We’re building an artificial intelligence (AI) platform called Manthana (मंथन) which helps us analyse visual medical data efficiently. Manthana has enabled us to work on five major high-volume, screening processes of the healthcare industry – analysis of peripheral blood smears, urine microscopy, semen, fundus & OCT scans and chest x-rays.

Shonit™ : is a complete peripheral blood smear analyser solution which automates the routine tasks like differential counts. Additionally, it provides a screening solution for various parasitic infections like malaria and disorders like anaemia. It starts by capturing images of blood smear slides with a phone fitted on a microscope. The images are analysed on cloud using state of the art image processing and deep learning techniques. Finally it generates reports containing differential blood counts, visualisations on various blood metrics and suggestions about any abnormalities. The report can then be reviewed by pathologists on any net connected device, from anywhere in the world, making this product useful for areas having a dearth of specialists.
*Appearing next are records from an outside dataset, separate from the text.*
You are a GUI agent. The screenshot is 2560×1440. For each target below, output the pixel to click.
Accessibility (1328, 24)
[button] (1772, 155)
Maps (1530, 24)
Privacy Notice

Status : Shonit has undergone 3 clinical validations and is being used in a closed beta by our partners.

Shrava: After serum chemistry and blood, urine analysis is the most common pathology test. Our urinalysis solution detects substances like crystals and casts, cellular material like epithelial cells, RBCs and WBCs, and also calculates related volumetric parameters. The presence of these bodies in urine are indicative of a host of metabolic and kidney disorders. In urine microscopy the sample is liquid and multilayered unlike blood. This poses a greater challenge in the image capturing process.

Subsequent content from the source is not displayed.